Ah! na resposta às dúvidas.
Porque é que ninguém liga às angústias metafísicas da miudagem?
" Ah, isso passa-lhes", é o que nos respondem.
Pode ser que tenham razão, não sei. O que vos garanto é que há pelo menos um a quem nunca passou.
Mas o resto terá de ficar para um próximo post.
Se Deus quiser.

sexta-feira, janeiro 04, 2008

Trolling

Não sei a que mitologia pertencem os Trolhos. Nos livros do Tolkien, trolls são umas criaturas muito grandes, muito pouco inteligentes, que adoram andar à trolha. Assim uma espécie de forcados, como os do grupo saudoso de Salvação Barreto, que, reza a fama, andavam por cabarés e casas de fado a provocar os indígenas. Sempre de noite. O Cais do Sodré talvez ainda recorde as suas façanhas de copo e estaladão, acompanhados à viola e à guitarra como convém. As calçadas recordam-lhes os passos arrastados no fim da noite, a caminho dos últimos sopapos no Cacau da Ribeira. Recolhem aos primeiros alvores, dormem enquanto a noite não volta.

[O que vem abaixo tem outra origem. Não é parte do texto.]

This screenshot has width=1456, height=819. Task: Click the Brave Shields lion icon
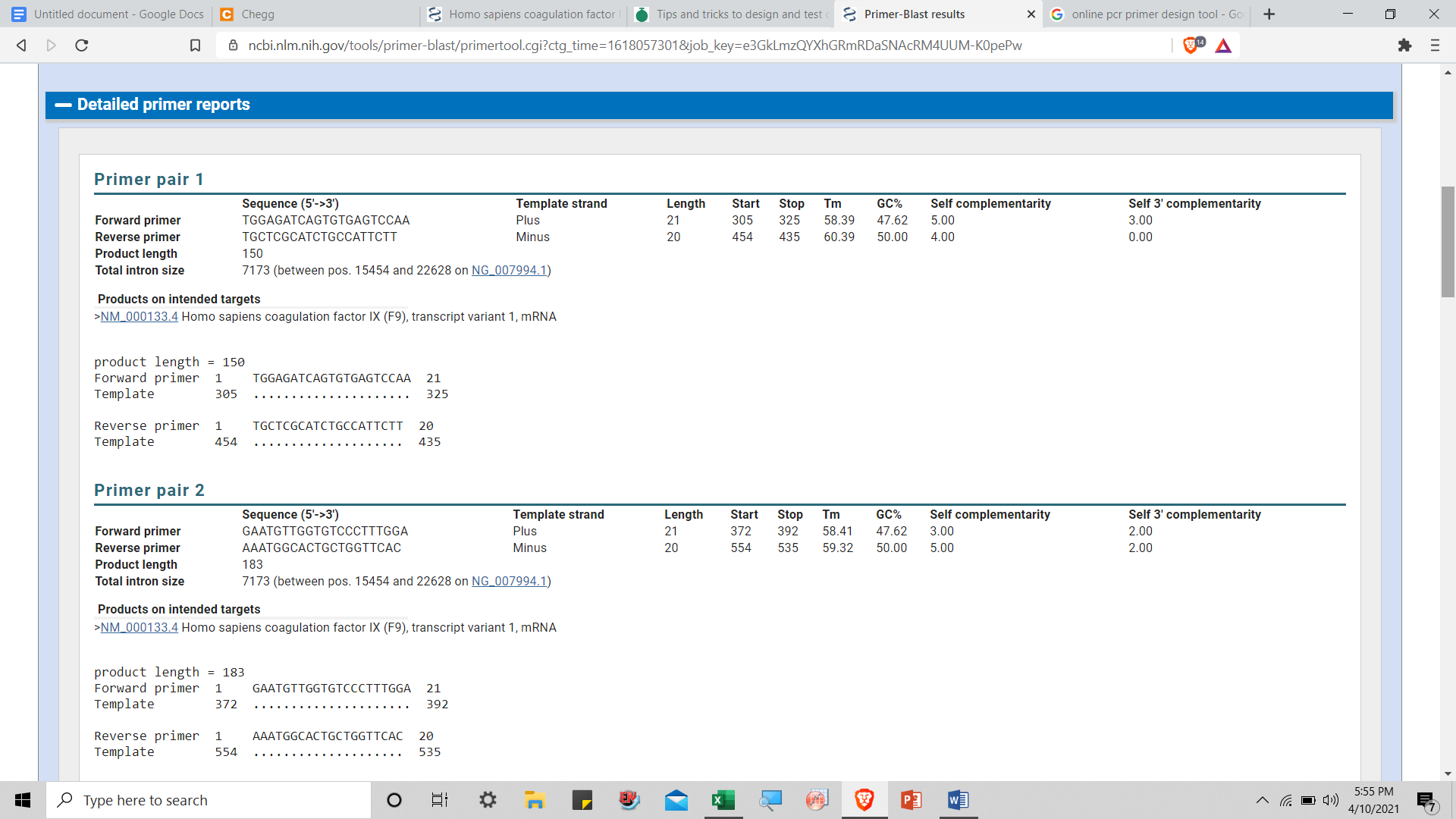[x=1192, y=46]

Também os trolhos, os do Tolkien pelo menos, só vivem na obscuridade e, triste maldição, se forem apanhados pela luz solar, transformam-se em calhaus para todo o sempre.

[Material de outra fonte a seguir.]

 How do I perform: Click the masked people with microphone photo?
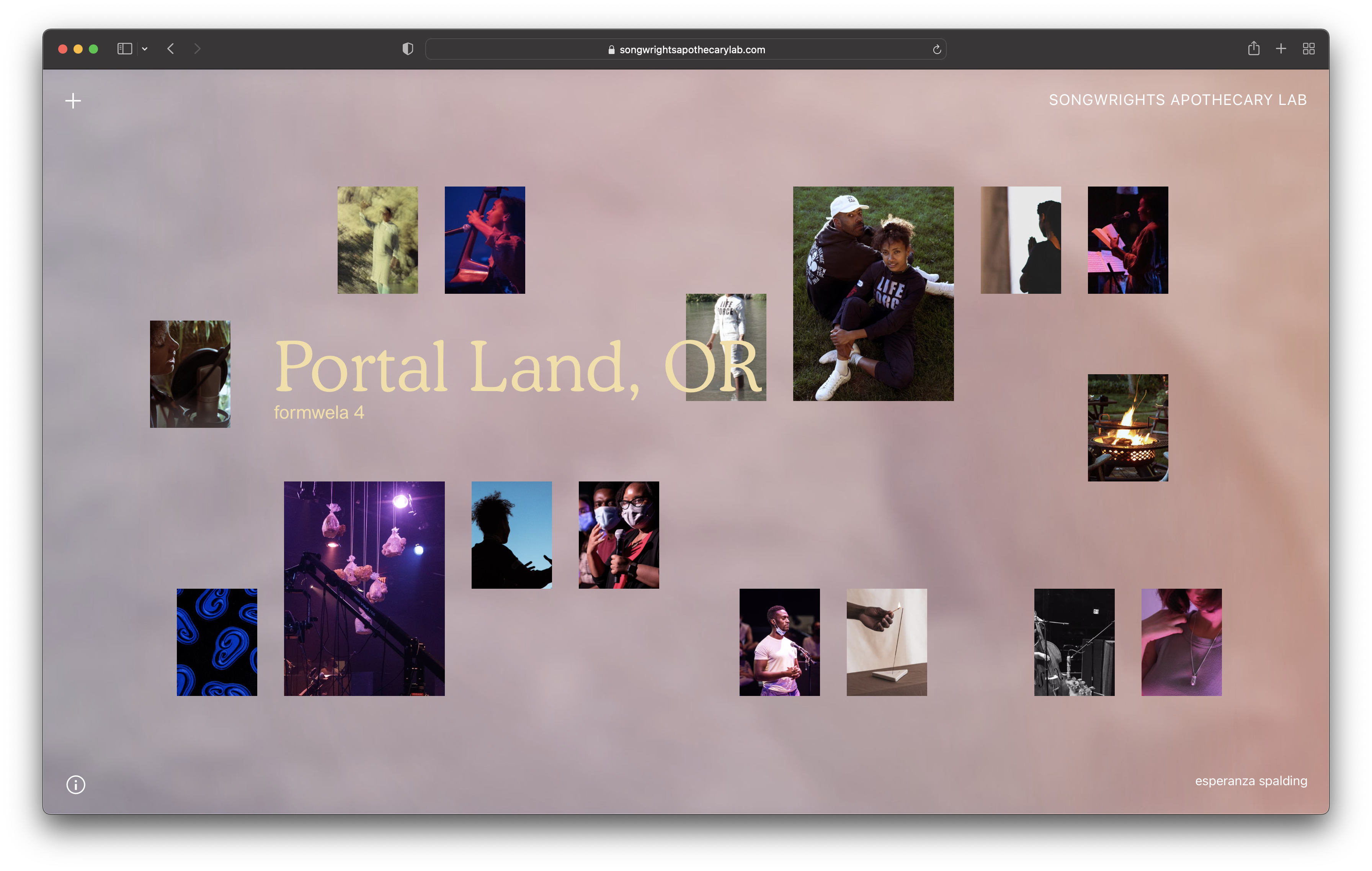(x=619, y=535)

Os nossos, pelo menos os da minha mitologia privada - e, adiante-se, muito pouco caridosa - já são calhaus, por isso nenhuma luz, e muito menos a da Razão, lhes faz mossa.
Que fazer quando os vemos, com um riso gravado nos seus basálticos rostos, a perorar sobre a sua própria magnificência?
Não muito. Desligar-lhes a televisão na cara, ao menos, já é um começo. Aceitam-se propostas para a continuação.